Monday, December 18, 2006

Not what, but when?

I feel very privliged to know what I want to do with my life. I know I want to be an actress and a drama teacher, but I don't know when other parts of my life are supposed to develop. My mother has pounded into my head stuff like "no sex till marriage" and "don't get married till you're out of college" but those are big steps and there's never been any guide to anything else. I don't know at what age I'm supposed to move in with someone, get engaged, buy a dog together, or what.

Basically, I've gathered that I know that I've developed not only in a much different way than my siblings, but much sooner, and so I shouldn't base my life on them. I might move in with Mike next year, and *knock on wood* I might even finally recieve a ring from him in two years. Even while the whole "what if we're not together" thing runs through my head a lot, so does the "what if we're still happily together" thing. Every girl loves to be loved in one way or another, and it just doesn't help that while I jump for joy thinking about living with him, I'm still worried about what my parents will think. I have people saying "you're 18, almost 19. They can't tell you what to do!" but I wasn't raised that way. I try to respect my parents opinion even if I don't agree or if it causes a fight, but I prefer to get it out there rather than to bottle it up.

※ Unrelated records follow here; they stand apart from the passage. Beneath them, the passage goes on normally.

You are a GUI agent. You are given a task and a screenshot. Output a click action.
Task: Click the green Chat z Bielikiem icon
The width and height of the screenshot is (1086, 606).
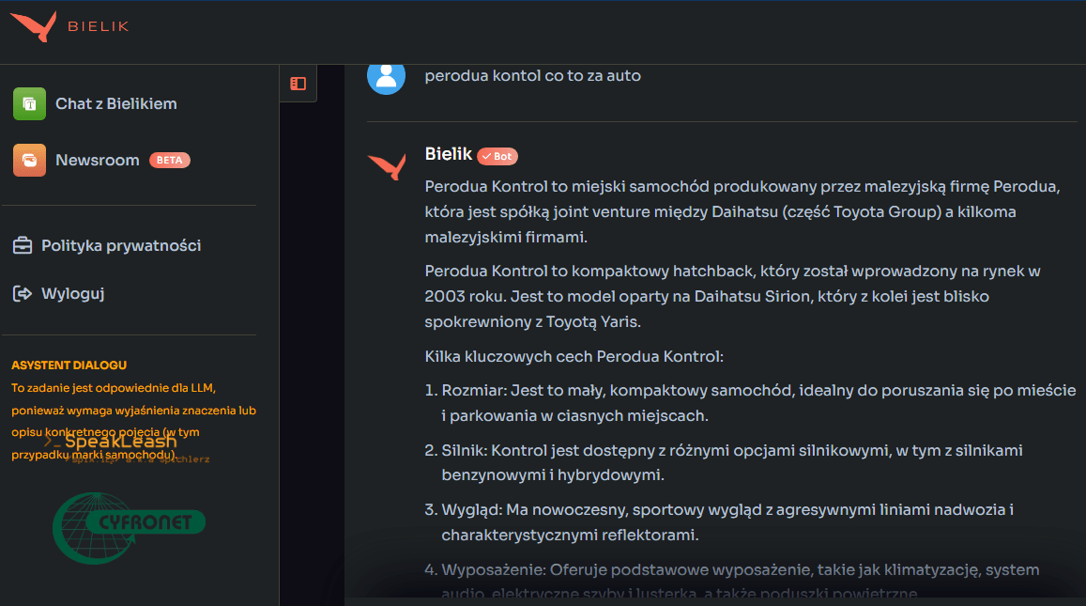coord(29,103)
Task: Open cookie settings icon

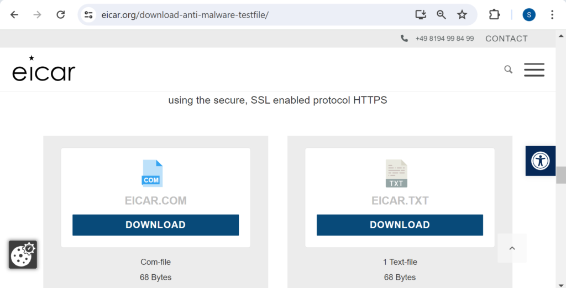Action: (x=23, y=254)
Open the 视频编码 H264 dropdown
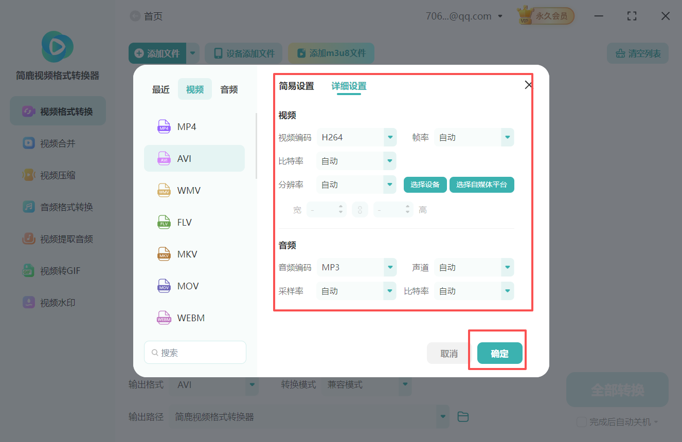This screenshot has height=442, width=682. 356,137
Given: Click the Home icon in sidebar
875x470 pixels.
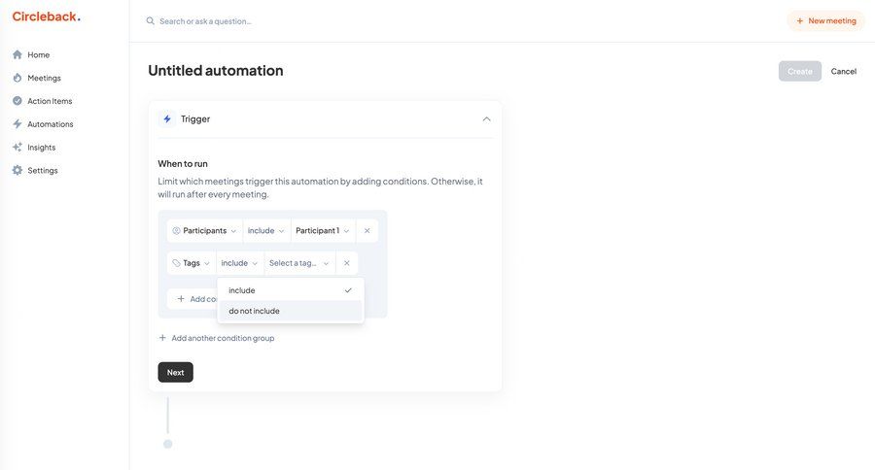Looking at the screenshot, I should (x=18, y=54).
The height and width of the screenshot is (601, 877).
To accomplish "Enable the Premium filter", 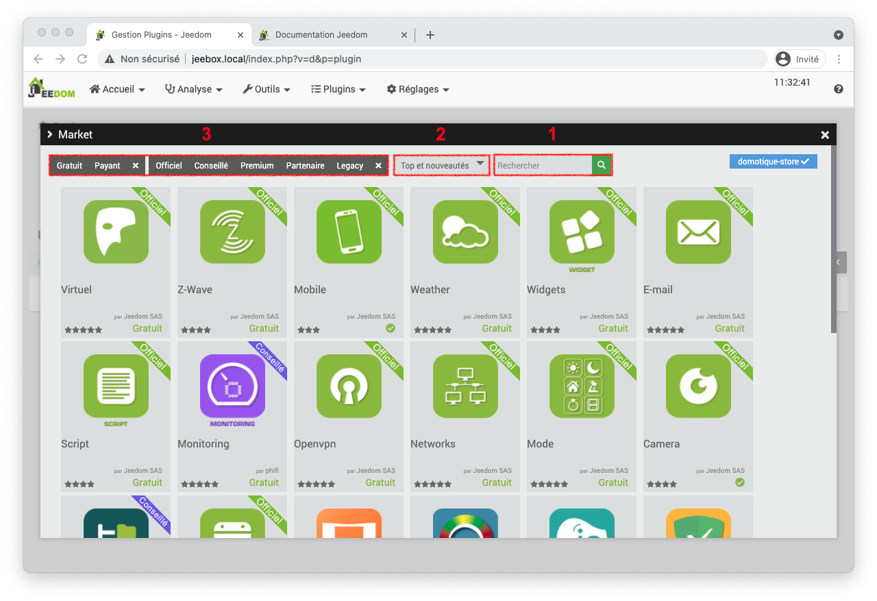I will pos(257,165).
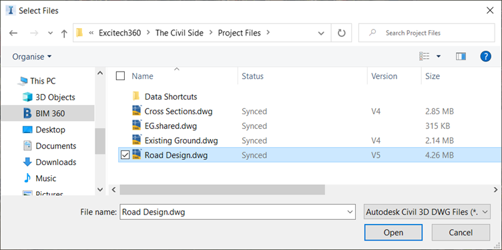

Yet another way that I'm learning that things are much more complicated out here. I'm just glad that I have time to work this one out.

1 Comments:

At January 8, 2007 at 9:08 PM, Anonymous Anonymous said...

Basically I'm freaking out too. Mostly about the whole "what if we're not together' thing. but instead of that its "what if he doesnt like me anymore?" and "what if there is someone else and i am just a back up?"

Life if funny. We know the big things, i jsut want some more details.